:: 設問 ::
1) 出典によると、書き手がトロントに住みはじめてからどれだけの期間が過ぎたか。
2) 出典の「トロントはカナダ最大の都市と」から「アジア系が多く住むエスニックシティ?」までを、終わりの語句も含めて一字一句そのまま書き写す。

──────── 出典 ────────

はじめましてKyuenaです。今月から私の住むカナダの都市トロントについてのあれこれをお伝えします。よろしくおつき合いくださいね。

トロントはカナダ最大の都市といえど、広い広いカナダの中ではほんの一角。なにしろ1000万km2近い世界第2位の国土を持つカナダの中でこの街のダウンタウンはせいぜい630km2ちょっとなのだから。その片隅で暮らしはじめたニューカマーの私が見て感じた、ミクロ目線のトロントをつづっていくつもりです。

というのも、トロントと聞くと皆さん何を思い浮かべますか?
アジア系が多く住むエスニックシティ?
北米有数の金融街?

在住4ヶ月が過ぎたものの、暮らしてみて感じるのはなんともとりとめのない街というか、正直トロントらしさって何ぞや…という疑問。エッセイを通してトロントの小さなかけらが集まって、ここでの暮らしの輪郭ができるかもしれない。そういうコラージュのような作業にしたいと思っています。

さてなにがとりとめないのかというと、生活の中で「これがスタンダード」「これぞ元祖」というようなコアな基準があいまいなのではないか? ということ。

──────── 提供データ ────────

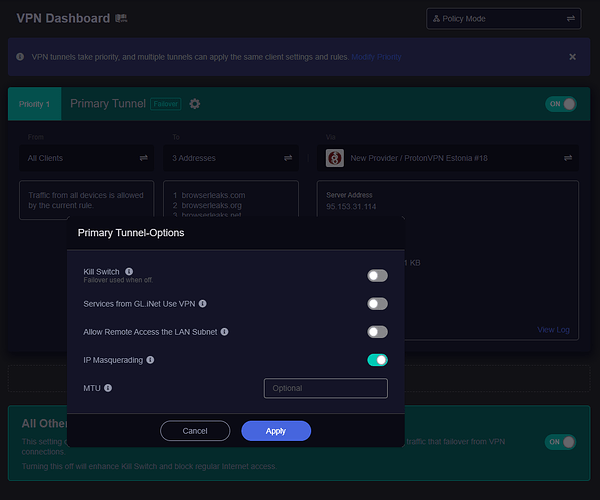Click the Cancel button
Image resolution: width=600 pixels, height=500 pixels.
(x=195, y=431)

────────

:: 設問の解答 ::
1) 4ヶ月が過ぎた。

2)
トロントはカナダ最大の都市といえど、広い広いカナダの中ではほんの一角。なにしろ1000万km2近い世界第2位の国土を持つカナダの中でこの街のダウンタウンはせいぜい630km2ちょっとなのだから。その片隅で暮らしはじめたニューカマーの私が見て感じた、ミクロ目線のトロントをつづっていくつもりです。

というのも、トロントと聞くと皆さん何を思い浮かべますか?
アジア系が多く住むエスニックシティ?